Impacts of Information Governance on Mobile Devices – Information Governance (MARA 284)
This essay reflects on the concept of information governance, which incorporates the permanence of information security policy with the tools available to carry it out, as applied to the mobile device, which has the potential to be different than a system where the information is stored and accessed from a stationary device. The student draws on the notion that self-protection and responsibility are the framework for applying security to these mobile devices: “So the conclusive step-by-step of breaking down the impact of security threats and subsequent protections would be to make those ultimately responsible of protecting the information (the top management tier, be it of the organization or simply at the recordkeeping level) aware of the gravities of the consequences should the security of the information become compromised, and from there identify in as much detail the responsibilities at the staff levels for the individual user methods of protection. It is when these responsibilities are defined (much like with other devices) that the technological aspect of security can be utilized and a framework can be built.”

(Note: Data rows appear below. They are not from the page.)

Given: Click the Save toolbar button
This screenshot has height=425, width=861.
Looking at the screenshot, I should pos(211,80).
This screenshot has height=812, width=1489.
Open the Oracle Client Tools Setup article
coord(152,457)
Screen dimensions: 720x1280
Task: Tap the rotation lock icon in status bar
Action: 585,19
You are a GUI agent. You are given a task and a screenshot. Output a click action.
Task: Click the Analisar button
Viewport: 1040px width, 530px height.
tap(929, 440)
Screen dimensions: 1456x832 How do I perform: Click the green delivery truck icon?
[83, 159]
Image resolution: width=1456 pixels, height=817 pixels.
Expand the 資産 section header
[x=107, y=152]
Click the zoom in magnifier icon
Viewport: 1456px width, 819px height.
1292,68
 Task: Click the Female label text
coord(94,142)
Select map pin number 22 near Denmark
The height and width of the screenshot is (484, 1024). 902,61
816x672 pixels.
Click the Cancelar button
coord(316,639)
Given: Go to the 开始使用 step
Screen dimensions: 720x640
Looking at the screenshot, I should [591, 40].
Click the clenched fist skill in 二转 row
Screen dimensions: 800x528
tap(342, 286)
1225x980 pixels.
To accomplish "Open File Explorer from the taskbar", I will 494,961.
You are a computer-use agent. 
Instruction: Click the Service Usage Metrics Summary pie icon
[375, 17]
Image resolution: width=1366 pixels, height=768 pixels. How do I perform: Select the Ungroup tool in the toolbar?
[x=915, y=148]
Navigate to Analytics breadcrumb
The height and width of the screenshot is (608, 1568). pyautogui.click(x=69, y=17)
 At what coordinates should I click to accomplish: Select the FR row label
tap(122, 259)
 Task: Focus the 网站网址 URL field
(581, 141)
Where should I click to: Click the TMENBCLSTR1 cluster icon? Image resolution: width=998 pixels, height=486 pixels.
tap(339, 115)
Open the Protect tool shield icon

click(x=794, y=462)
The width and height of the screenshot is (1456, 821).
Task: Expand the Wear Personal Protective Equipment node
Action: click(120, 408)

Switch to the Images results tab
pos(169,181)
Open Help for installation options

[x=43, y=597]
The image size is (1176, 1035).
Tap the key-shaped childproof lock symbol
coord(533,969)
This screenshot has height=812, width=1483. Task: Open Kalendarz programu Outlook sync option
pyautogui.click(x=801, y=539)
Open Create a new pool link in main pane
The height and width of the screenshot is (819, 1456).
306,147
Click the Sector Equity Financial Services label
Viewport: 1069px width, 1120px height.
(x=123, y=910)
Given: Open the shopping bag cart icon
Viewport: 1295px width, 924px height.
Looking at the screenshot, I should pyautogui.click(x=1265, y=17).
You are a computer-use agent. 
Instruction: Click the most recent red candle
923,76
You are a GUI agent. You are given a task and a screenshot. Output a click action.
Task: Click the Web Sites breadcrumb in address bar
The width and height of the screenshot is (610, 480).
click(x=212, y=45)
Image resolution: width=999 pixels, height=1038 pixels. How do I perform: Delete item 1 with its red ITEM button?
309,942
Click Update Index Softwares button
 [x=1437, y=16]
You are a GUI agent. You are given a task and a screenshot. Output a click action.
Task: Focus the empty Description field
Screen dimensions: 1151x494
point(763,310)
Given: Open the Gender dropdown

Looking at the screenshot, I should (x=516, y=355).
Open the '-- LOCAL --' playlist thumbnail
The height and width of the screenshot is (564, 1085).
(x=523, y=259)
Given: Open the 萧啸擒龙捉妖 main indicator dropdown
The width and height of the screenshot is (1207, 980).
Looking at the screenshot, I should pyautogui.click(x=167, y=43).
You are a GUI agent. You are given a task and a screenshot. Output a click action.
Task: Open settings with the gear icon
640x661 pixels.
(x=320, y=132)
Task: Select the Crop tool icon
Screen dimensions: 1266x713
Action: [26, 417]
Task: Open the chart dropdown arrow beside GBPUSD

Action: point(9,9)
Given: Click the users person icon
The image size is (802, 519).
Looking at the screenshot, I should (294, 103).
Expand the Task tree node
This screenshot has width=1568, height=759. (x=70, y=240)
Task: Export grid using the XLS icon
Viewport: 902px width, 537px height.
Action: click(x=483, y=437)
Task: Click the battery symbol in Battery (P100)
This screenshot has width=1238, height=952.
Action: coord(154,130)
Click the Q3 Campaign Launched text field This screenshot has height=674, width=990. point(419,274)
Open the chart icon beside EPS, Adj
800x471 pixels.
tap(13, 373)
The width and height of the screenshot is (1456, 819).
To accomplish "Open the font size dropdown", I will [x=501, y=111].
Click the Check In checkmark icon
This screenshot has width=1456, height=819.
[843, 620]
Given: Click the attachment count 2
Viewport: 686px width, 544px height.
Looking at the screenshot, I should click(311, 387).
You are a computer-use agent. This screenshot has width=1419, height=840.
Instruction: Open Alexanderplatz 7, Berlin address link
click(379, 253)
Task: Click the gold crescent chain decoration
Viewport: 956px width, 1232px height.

What was learned and how it will be applied
The above selections are meant to exemplify both the future of information security and its inevitable entanglement with information technology as well as knowing the basic frameworks that are behind the notion of records preservation and security. Even the simplest tasks such as not sharing my password or warehouse passcode with anyone except those who assist me in getting my password when I have forgotten it as well as keeping the records I am using organized enough for the sake of only using the records I need to use are indicative of information security. The most common mistakes in information security stem from not following internal procedure, but what will be applied in a position is to first understand the information security policies and whether they are doing enough to secure the information. There is a combination of personal responsibility and consistency from policy to application (particularly in the policies for records preservation and information technology). If everything is consistent and documented as such, then information will be kept more secure before external threats would be considered (which they should and would be).
Jantz, R., & Giarlo, M. (2006). Digital Archiving and Preservation: Technologies and Processes for a Trusted Repository. Journal of Archival Organization, 4(1/2), 193-213. doi:10.1300/J201v04n01-10
Merkow, M. S., & Breithaupt, J. (2014). Information security: Principles and practices. Pearson Education.